Two major areas represent giving to the General Church, amounts
that are fixed by general conference. The General Church requirement
and clergy support areas of the budget account for about two-thirds of
the total budget. As a result, the bulk of the reductions must be
taken from the remainder of the budget, which includes such areas as
conference programs and ministries, new church starts, and conference
services and administration.
Delegates approved CF&A’s recommended 2004 budget of
$18,716,940, an increase of $685,405 or 3.8 percent more than 2003.
Of the total budget about 36 percent goes to the general and
jurisdictional church, 30 percent is for conference clergy and support
expenses, 11 percent is for conference services and administration, 4
percent will help start new churches in the conference, and 19 percent
is for conference ministries and programs.
District apportionments are approved at district conferences each
fall and not included in the budget. They vary by district, but
collectively total between $3.5 million and $3.75 million.
Casey-Rutland said that through May 2003 general church and
conference-level apportionments are at 30.4 percent, about 2 percent
or $170,000 lower than last year. District level apportionments
collectively are at 32.2 percent, about 2 percent or $50,000 lower
than last year. Giving to conference and general church specials is
also lower, and giving to the Florida United Methodist Children’s
Home is $100,000 less than this time last year.
A large portion of churches not fully paying their apportionments
hinders conference finances, Casey-Rutland said.
While he’s not sure there is one solution to improving the
conference’s financial situation, Casey-Rutland has some ideas of
where to start. He suggests the conference do several things well at
the same time—better stewardship education and motivation generally,
better education on apportionments, a successful conference-wide
capital fund-raising initiative, continued restraint on budget growth
and continued careful stewardship of current financial resources.
Casey-Rutland urged delegates to pay their apportionments as soon
as they returned to their churches.
The Rev. James Harnish, pastor of Tampa’s Hyde Park United
Methodist Church, is optimistic in the face of financial trouble.
“The decline in apportionment giving not only reflects the
financial pain in local churches due to the decline in the overall
economy, but it also points to a problem in our denominational funding
system which continues to ask for more and more money from fewer and
weaker congregations,” Harnish said. “My hope is that the
financial crisis will force us to ask serious questions about how a
denomination that continues to lose membership can, at the same time,
continue to increase denominational budgets.”
CF&A made a number of recommendations that were approved,
including:
n
providing mileage
reimbursement at the Internal Revenue Service’s allowable business
rate;
n
basing housing
allowances on prevailing rental rates in the area;
n
using the fair share
formula to determine local church apportionment for conference and
General Church budget areas;
n
requiring expenditures
to be in accordance with the provisions of the “Book of Discipline”
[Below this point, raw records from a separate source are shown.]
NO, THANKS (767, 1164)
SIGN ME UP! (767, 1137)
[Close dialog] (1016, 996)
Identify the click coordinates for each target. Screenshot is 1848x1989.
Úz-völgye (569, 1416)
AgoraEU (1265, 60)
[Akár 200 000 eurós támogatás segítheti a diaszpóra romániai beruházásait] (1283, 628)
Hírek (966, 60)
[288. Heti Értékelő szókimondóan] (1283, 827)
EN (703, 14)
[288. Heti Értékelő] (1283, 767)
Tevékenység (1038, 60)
and conference’s Standing Rules;
n
requiring all
ministries seeking funding at the 2005 conference to submit their
budget requests to the conference treasurer by Jan. 15, 2004; and
n
empowering CF&A,
in consultation with Bishop Timothy W. Whitaker, to act on financial
matters between Annual Conference sessions.
The only recommendation not approved was increasing the 2004
salaries of district superintendents to $75,700, an increase of 2
percent or $1,500 above the 2003 salary. A later motion from the floor
to allow CF&A to give the district superintendents the raise if
apportionment giving sufficiently increased was also defeated.